Excerpted text –
*** Begin section ***
Summer night at the drive-in with the National Symphony Orchestra

Tue Sep 08, 2020 at 11:46 am
The NSO’s socially distanced Labor Day concert was simulcast to the parking lot of RFK Stadium Sunday night. Photo: Kennedy Center

Classical music presenters continue to search for innovative ways to present live concerts during the pandemic. 

After taking part in outdoor garden concerts, the National Symphony Orchestra tried a drive-in simulcast on Sunday evening. A slimmed-down assortment of musicians played the annual Labor Day concert in the Kennedy Center Concert Hall, led by guest conductor Michelle Merrill, former associate conductor of the Detroit Symphony Orchestra. Across town listeners watched on the big screen set up in the parking lot of RFK Stadium.

The experience was more comfortable than standing outdoors, protected from the heat and the mosquitoes inside one’s car. The sound, heard by tuning the car radio to a certain frequency, did not approach the thrill of the live experience, but seeing the familiar faces of the NSO musicians and actually watching them play on their accustomed stage brought comfort as well as pleasure. Real concerts will return one day, and until then events like this will have to do.

Following health department guidance, the musicians wore masks, except for the small number of brass and woodwind players, who appeared only toward the end of the program. In their summer attire of white tops and black slacks, the chamber orchestra sat spaced apart at safe distances. This arrangement limited the number of musicians who could perform.

In the Gianandrea Noseda era the NSO has already shown a preference for more serious fare on these holiday concerts. The Labor Day focus on contemporary American composers in recent years continued, now fitting in aptly with the Kennedy Center’s commitment to championing music by African American composers.

Music for strings filled the first half of this 75-minute concert, beginning with Strum, a vivacious work originally for string quartet by Jessie Montgomery, the composer-in-residence for the Sphinx Virtuosi. Rhythmically energized by plucking and strumming motifs, the piece is a series of folk-infused sections, often in shifting meters. This performance had verve and joy, if the precision of ensemble cohesion was lacking at times.
*** End section ***
[Saved data entries]
*** Begin section ***
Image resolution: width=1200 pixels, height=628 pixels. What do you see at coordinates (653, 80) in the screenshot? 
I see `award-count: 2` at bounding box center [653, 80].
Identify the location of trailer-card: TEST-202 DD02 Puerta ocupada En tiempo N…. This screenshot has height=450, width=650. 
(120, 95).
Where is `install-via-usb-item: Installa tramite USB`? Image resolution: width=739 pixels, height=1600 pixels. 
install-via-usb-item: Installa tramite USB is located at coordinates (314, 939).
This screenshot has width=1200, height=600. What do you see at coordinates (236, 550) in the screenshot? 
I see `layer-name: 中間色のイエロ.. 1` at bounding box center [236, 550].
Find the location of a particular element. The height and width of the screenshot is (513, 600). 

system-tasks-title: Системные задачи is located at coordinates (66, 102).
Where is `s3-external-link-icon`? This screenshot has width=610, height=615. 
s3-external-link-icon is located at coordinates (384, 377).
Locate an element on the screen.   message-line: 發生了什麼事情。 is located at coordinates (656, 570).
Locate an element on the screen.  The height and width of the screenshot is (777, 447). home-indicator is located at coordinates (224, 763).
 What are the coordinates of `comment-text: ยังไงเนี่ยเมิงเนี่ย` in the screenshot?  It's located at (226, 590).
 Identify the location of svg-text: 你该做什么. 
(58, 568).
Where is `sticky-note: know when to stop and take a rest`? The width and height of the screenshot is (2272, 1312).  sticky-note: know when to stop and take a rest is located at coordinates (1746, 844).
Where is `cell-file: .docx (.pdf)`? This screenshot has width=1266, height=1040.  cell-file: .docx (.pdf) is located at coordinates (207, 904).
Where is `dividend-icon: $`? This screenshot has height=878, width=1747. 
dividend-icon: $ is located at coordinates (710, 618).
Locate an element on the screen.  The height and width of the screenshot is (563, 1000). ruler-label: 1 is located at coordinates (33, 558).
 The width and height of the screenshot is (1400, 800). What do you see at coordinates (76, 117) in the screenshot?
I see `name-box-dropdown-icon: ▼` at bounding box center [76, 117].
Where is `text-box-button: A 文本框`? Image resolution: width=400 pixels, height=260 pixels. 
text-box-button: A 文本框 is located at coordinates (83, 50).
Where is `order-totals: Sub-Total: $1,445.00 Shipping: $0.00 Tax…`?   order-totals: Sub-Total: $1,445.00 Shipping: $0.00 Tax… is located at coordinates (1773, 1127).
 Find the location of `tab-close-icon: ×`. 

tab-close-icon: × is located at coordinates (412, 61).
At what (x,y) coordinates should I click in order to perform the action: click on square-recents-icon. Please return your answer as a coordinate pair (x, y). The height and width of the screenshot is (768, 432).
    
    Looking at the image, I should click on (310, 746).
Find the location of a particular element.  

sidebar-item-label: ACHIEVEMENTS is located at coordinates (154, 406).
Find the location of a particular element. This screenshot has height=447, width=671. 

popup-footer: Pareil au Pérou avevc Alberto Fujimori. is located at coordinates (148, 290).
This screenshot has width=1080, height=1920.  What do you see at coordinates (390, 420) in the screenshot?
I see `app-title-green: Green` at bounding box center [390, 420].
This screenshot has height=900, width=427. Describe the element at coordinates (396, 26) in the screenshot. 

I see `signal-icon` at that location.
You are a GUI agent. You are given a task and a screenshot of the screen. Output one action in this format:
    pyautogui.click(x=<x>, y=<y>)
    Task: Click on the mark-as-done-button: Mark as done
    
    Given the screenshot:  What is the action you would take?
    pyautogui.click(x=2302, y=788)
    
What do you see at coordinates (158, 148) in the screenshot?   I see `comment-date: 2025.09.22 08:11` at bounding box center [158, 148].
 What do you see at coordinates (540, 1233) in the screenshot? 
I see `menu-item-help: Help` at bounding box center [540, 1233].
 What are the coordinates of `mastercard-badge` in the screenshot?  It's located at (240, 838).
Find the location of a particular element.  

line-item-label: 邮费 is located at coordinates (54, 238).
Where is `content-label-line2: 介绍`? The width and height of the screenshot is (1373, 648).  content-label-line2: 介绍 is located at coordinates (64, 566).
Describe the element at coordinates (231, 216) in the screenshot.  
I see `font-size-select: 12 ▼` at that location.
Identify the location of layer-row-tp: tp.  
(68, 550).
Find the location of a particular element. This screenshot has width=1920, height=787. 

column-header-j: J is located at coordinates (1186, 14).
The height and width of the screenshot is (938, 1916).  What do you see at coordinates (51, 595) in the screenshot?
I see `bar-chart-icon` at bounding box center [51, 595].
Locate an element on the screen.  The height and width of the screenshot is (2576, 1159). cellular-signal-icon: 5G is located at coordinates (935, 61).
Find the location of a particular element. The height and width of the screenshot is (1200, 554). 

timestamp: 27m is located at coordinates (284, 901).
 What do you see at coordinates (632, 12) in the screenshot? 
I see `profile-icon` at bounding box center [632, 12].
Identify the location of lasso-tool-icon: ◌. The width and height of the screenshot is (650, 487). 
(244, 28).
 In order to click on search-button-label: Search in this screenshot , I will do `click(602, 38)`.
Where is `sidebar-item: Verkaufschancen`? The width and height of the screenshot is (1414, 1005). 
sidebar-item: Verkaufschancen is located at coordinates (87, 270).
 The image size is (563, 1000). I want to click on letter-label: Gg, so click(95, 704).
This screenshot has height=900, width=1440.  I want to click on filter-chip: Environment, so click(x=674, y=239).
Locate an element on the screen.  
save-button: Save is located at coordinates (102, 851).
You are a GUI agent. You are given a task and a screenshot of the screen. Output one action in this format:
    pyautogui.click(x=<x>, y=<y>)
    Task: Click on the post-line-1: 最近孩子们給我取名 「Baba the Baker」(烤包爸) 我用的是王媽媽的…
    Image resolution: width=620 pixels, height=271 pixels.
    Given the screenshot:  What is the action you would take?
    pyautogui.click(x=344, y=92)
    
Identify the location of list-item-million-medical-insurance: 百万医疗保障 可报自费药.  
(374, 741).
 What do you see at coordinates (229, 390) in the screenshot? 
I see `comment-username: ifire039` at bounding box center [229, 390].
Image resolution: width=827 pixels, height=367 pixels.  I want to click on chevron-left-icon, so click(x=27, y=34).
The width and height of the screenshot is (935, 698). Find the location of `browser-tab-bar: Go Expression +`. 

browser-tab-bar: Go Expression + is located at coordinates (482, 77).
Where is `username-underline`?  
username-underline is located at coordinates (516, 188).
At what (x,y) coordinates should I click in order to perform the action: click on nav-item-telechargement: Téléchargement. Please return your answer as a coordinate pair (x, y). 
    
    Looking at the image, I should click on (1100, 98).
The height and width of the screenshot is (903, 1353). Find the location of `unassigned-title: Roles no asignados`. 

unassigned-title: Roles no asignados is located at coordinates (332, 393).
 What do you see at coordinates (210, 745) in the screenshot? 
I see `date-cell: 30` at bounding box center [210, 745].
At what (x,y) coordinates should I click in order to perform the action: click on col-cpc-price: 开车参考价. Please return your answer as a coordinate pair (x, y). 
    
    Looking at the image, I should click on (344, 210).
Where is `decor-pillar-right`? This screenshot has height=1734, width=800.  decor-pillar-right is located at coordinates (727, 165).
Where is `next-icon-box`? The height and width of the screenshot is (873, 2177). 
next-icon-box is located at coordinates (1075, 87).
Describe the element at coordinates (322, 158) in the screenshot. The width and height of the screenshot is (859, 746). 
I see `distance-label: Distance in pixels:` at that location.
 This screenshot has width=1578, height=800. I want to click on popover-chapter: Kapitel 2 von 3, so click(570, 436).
*** End section ***
Aim of the task –
Answer these questions from the concert review above:
(a) Where did listeners watch the drive-in simulcast on the big screen?
(b) Which musicians did not wear masks?
(c) Who composed Strum?

Written response –
(a) In the parking lot of RFK Stadium.
(b) The small number of brass and woodwind players.
(c) Jessie Montgomery.